The Korean government indicated plans last year that it would be willing to reduce its screen quotas, a mechanism installed during the 1960s to allow its fledging Korean film industry to survive against competition from Hollywood and other international film industries.

In recent months, however, Seoul has become increasingly primed to launch into negotiations with the United States indicating that it is one of the government’s top priorities.

Economic counselor Chong-Ghee Ang of the South Korean Embassy in Washington explained that the decision by the Korean government to place limits on screen quotas was "not directly linked to our (South Korean government’s) pursuit of FTA negotiations."

"The issue has been there for a long time, but resolving this issue will clearly help in bringing the general atmosphere favorable to the launch of the negotiations," Chong, told United Press International, in a telephone interview.

The Bush administration, which has repeatedly called on South Korea to reduce screen quotas because of its increased competitiveness, said Seoul’s move would help to level the playing field.

"The decision by Korea to liberalize its restrictions on foreign films is good news for Korean movie-goers and the U.S. film industry," said Rob Portman, U.S. Trade Representative, in a released statement. "Now is the right time to give Korean cinemas more flexibility regarding what they can and cannot show."

Talks between Seoul and Washington have been slow due to U.S. concerns over Korea’s screen quotas, ban on U.S. beef exports and intellectual property rights.

Earlier this month, Seoul announced it would lift its two-year ban on U.S. exports of beef, permitting exports of boneless beef from cattle less than 30 months old.

Portman indicated before his departure to Davos, Switzerland to participate in the World Economic Forum that "great progress" had been made between the two trading partners over the last several months on outstanding issues, but that more progress was needed before Washington. could launch into negotiations.

"I’m very encouraged by the talks and I’m very hopeful that we can deepen our economic relationship with Korea through an FTA, but we’re not quite there yet," said Portman.

The United States has indicated plans to announce additional free trade agreements by the end of 2006 and is seeking to expand free trade deals with larger economies, like South Korea, which represents an important growing market in Asia.

Seoul is Washington’s seventh largest trading partner and is the United States fifth largest trading partner in agricultural products.
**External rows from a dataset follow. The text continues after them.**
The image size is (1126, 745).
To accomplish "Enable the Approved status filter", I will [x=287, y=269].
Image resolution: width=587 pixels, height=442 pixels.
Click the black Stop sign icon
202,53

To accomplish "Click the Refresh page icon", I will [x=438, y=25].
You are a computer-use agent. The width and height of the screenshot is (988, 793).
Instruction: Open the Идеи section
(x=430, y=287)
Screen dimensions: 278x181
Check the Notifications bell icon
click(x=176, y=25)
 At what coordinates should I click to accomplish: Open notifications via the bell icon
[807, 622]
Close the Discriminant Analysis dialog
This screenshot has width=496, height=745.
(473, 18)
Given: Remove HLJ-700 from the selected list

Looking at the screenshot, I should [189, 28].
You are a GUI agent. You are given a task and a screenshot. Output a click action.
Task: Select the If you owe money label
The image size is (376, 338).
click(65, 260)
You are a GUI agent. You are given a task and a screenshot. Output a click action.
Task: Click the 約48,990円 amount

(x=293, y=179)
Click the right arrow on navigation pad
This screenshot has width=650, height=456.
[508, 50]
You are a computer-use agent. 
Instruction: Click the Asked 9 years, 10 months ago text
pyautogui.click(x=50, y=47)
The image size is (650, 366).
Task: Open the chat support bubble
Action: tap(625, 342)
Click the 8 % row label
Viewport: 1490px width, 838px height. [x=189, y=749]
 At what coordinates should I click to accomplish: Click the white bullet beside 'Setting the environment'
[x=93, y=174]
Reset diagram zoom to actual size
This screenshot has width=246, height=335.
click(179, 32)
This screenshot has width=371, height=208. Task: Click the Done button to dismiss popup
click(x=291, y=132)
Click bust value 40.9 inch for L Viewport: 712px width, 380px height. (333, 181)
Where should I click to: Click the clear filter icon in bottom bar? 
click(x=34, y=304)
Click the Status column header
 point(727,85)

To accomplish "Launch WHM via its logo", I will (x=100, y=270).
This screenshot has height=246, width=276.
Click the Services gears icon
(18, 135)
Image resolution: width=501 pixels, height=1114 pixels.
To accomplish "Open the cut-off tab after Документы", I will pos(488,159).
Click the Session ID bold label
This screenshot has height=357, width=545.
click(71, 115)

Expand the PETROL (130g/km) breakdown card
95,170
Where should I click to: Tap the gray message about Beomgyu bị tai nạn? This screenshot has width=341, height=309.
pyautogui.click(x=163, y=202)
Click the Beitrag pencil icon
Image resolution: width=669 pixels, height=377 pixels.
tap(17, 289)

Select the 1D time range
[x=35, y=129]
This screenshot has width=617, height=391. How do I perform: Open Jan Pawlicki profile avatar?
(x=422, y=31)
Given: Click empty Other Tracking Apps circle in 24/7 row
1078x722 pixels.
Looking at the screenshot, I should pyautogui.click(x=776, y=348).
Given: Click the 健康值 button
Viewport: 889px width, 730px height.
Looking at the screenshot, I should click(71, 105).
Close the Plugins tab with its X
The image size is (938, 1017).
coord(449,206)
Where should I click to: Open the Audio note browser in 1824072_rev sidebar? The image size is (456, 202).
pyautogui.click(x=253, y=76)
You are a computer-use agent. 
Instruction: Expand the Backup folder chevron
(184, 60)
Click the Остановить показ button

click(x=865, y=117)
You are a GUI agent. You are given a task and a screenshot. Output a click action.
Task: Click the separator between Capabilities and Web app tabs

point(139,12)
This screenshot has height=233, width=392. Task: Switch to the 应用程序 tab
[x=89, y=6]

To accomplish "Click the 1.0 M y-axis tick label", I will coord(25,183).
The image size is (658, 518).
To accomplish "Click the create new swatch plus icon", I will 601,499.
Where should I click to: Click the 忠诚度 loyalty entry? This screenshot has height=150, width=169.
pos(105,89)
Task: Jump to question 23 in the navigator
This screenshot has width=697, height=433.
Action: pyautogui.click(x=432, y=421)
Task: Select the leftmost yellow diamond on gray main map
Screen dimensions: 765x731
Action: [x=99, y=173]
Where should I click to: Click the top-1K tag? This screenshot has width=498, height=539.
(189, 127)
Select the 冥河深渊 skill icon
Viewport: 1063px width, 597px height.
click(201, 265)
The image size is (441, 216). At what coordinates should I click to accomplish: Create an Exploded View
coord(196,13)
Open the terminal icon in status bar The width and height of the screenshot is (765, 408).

Total bilateral trade amounted to roughly $72 billion.

U.S. and South Korean governments have already held three rounds of pre-FTA meetings in the last two years. While U.S. demands to lift the beef ban on U.S. exports and reduction of screen quotas have been two key U.S. demands, Washington is also seeking to make progress in other areas including automobiles, pharmaceuticals, telecommunications and intellectual property rights.

The United States did not indicate any specific timetable of when negotiations would be launched with South Korea.

"We’ve made a lot of progress," said Neena Moorjani, spokeswoman for the U.S. Trade Representative office. "We hope we can reach a deal."

The Korean government is expected to hold a public hearing next week on Feb. 2, as required under domestic regulations, before any announcements of a launch of negotiations can be made, Chong told UPI. Depending on the outcome of that hearing, the South Korean government may have to take additional steps before it can launch talks with Washington on a free trade pact.